Assignment: Please reproduce the data below exactly, from the first line through the line containing "The width and", and leave every later line out.

(Stored records)
:::

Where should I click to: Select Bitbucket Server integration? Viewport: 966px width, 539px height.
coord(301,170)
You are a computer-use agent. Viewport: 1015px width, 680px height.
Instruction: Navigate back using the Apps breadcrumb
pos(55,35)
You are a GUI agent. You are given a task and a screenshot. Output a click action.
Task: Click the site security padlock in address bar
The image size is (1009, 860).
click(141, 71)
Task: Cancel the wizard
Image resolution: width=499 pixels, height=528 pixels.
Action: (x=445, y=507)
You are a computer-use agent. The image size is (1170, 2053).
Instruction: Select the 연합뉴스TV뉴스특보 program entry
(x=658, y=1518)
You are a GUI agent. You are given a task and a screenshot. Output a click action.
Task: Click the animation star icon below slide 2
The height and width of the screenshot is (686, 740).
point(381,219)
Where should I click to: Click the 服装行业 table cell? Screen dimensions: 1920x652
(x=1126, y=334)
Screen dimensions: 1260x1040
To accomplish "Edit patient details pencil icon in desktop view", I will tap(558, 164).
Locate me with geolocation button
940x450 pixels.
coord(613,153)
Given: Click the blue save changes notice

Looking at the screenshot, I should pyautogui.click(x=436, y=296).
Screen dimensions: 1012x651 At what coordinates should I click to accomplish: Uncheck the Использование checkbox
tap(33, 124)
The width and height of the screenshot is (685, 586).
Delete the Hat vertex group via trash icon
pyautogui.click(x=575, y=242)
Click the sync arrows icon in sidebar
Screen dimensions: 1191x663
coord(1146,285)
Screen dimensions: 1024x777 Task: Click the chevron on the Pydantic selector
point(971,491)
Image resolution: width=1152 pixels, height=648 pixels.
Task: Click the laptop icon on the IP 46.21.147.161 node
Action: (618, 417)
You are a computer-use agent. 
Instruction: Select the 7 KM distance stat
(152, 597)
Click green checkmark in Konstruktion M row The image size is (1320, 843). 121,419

:::

Answer to this problem:
Where should I click to: Select Bitbucket Server integration? Viewport: 966px width, 539px height.
coord(301,170)
You are a computer-use agent. Viewport: 1015px width, 680px height.
Instruction: Navigate back using the Apps breadcrumb
pos(55,35)
You are a GUI agent. You are given a task and a screenshot. Output a click action.
Task: Click the site security padlock in address bar
The image size is (1009, 860).
click(141, 71)
Task: Cancel the wizard
Image resolution: width=499 pixels, height=528 pixels.
Action: (x=445, y=507)
You are a computer-use agent. The image size is (1170, 2053).
Instruction: Select the 연합뉴스TV뉴스특보 program entry
(x=658, y=1518)
You are a GUI agent. You are given a task and a screenshot. Output a click action.
Task: Click the animation star icon below slide 2
The height and width of the screenshot is (686, 740).
point(381,219)
Where should I click to: Click the 服装行业 table cell? Screen dimensions: 1920x652
(x=1126, y=334)
Screen dimensions: 1260x1040
To accomplish "Edit patient details pencil icon in desktop view", I will tap(558, 164).
Locate me with geolocation button
940x450 pixels.
coord(613,153)
Given: Click the blue save changes notice

Looking at the screenshot, I should pyautogui.click(x=436, y=296).
Screen dimensions: 1012x651 At what coordinates should I click to accomplish: Uncheck the Использование checkbox
tap(33, 124)
The width and height of the screenshot is (685, 586).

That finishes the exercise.